Hi @deanrie requests for improved MCP reliability have come up in other threads, and you indicated that the team is aware of this as a potential improvement. Has there been any progress in this area? Lost MCP connectivity and failed tool calls are a daily and ongoing annoyance.

Hey @rsb the team is actively monitoring MCP reliability. We recently shipped a few fixes, like reconnecting MCP after VPN drops, and we’re still investigating a few related connection stability issues.

As for user-configurable retry policies specifically, like max retries and backoff settings via config, we don’t have a clear ETA yet.

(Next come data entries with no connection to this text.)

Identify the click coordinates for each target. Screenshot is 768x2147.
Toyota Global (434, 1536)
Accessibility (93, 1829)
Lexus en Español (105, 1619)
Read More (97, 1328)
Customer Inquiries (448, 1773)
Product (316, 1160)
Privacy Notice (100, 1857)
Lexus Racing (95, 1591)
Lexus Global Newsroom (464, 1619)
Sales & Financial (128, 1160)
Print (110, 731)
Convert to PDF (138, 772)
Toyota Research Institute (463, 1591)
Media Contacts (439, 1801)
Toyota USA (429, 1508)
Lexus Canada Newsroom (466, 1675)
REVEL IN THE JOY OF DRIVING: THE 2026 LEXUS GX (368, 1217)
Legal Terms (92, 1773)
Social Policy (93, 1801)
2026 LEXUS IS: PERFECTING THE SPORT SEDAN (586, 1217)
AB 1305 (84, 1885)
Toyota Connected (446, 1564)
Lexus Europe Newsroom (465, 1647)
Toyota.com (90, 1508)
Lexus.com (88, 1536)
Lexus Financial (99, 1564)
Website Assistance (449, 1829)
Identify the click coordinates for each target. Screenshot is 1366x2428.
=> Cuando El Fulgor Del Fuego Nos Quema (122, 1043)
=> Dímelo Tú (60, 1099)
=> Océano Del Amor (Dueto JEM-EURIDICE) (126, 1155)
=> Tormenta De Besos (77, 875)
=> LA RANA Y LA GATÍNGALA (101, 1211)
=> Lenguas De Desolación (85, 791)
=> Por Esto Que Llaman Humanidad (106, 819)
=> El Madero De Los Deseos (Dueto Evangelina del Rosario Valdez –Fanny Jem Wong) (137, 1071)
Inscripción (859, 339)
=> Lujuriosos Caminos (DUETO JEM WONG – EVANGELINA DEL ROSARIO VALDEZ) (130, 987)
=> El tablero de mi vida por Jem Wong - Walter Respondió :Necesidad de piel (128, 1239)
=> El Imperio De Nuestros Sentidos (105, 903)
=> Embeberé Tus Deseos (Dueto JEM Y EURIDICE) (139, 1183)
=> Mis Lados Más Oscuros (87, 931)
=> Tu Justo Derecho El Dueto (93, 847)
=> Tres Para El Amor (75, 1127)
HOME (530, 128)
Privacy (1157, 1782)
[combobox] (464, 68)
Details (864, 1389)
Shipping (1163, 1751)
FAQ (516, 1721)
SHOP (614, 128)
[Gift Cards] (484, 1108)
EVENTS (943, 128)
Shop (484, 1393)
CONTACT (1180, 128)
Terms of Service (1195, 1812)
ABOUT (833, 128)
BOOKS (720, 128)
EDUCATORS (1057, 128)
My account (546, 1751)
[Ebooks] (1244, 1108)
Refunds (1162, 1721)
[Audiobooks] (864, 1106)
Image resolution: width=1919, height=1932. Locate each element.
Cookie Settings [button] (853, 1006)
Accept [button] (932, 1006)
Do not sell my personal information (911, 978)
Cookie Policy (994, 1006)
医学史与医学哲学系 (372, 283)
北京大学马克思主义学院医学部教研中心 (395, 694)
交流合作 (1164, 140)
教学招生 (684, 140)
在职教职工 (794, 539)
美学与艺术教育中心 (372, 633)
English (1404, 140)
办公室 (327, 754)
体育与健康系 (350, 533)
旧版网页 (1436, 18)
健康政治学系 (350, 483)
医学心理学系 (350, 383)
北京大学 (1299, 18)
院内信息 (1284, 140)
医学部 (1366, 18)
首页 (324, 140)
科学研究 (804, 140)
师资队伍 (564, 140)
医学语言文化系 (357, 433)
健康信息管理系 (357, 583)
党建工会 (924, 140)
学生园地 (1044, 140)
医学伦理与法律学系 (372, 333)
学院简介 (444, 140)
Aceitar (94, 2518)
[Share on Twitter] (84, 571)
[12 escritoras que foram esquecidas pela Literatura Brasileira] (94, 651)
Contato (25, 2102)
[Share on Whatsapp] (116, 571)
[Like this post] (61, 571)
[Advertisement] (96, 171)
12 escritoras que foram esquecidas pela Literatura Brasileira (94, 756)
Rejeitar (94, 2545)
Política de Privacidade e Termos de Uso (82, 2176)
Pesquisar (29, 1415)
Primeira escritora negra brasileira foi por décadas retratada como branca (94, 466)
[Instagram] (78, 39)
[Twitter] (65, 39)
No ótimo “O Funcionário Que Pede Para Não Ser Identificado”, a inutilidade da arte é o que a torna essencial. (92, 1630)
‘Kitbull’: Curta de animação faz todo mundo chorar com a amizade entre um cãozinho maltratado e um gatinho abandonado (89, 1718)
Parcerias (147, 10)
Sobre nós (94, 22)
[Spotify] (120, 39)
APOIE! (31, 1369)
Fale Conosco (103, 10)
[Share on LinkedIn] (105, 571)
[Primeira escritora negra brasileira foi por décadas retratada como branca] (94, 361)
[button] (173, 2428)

A couple things to keep in mind for now:

  • If your MCP server disconnects after sleep and wake or after switching networks, reloading the window (Cmd/Ctrl + Shift + P then Developer: Reload Window) is the quickest way to recover.
  • For MCP servers on HTTP/SSE, reconnect behavior is improving in recent versions, so make sure you’re on the latest Cursor build.

I’ll update this thread if we have news about configurable retries. Your ongoing reports really help us raise the priority of this work.

Dean, thank you for taking the time to provide a detailed update. For me, the two use cases that produce the most MCP connectivity failures are coming back to my machine with Cursor after a long suspend or locked screen (on Linux), or failing to proactively reconnect when the MCP server is stopped and restarted, especially after some period has elapsed between the stop and start. MCPs are part of my daily workflow, so I appreciate you and the team taking the time to make them work better.